**TASK GOAL**.
Your answer should be the exact lines of the data below from the one containing "You are a computer-use" through the one containing "Task: Expand the"; please include nothing else.

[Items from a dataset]
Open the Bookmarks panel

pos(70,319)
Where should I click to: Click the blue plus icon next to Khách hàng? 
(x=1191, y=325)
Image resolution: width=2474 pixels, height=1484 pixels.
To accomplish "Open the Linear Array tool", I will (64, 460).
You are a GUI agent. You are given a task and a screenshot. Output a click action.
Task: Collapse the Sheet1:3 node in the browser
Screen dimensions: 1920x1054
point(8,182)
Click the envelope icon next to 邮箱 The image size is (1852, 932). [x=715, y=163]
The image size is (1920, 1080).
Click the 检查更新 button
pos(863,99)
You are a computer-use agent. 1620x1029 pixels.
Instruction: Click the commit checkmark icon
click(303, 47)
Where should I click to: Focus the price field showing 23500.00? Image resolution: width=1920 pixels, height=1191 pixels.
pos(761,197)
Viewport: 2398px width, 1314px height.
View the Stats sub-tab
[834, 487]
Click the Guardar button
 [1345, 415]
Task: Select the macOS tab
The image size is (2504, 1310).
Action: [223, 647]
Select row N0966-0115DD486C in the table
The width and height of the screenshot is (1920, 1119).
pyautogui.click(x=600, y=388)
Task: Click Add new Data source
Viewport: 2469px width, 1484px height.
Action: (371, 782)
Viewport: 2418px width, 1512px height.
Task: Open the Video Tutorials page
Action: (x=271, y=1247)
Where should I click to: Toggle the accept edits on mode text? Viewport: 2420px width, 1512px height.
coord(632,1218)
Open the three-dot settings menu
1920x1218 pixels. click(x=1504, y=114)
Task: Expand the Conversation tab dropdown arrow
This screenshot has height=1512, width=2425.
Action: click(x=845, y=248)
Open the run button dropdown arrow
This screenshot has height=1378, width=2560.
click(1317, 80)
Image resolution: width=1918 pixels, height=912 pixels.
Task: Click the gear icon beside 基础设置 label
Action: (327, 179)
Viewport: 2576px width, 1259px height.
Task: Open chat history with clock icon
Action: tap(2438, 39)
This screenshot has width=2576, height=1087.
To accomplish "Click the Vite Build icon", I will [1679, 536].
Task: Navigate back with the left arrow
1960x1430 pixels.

**ANSWER SPACE**.
You are a computer-use agent. 1620x1029 pixels.
Instruction: Click the commit checkmark icon
click(303, 47)
Where should I click to: Focus the price field showing 23500.00? Image resolution: width=1920 pixels, height=1191 pixels.
pos(761,197)
Viewport: 2398px width, 1314px height.
View the Stats sub-tab
[834, 487]
Click the Guardar button
 [1345, 415]
Task: Select the macOS tab
The image size is (2504, 1310).
Action: [223, 647]
Select row N0966-0115DD486C in the table
The width and height of the screenshot is (1920, 1119).
pyautogui.click(x=600, y=388)
Task: Click Add new Data source
Viewport: 2469px width, 1484px height.
Action: (371, 782)
Viewport: 2418px width, 1512px height.
Task: Open the Video Tutorials page
Action: (x=271, y=1247)
Where should I click to: Toggle the accept edits on mode text? Viewport: 2420px width, 1512px height.
coord(632,1218)
Open the three-dot settings menu
1920x1218 pixels. click(x=1504, y=114)
Task: Expand the Conversation tab dropdown arrow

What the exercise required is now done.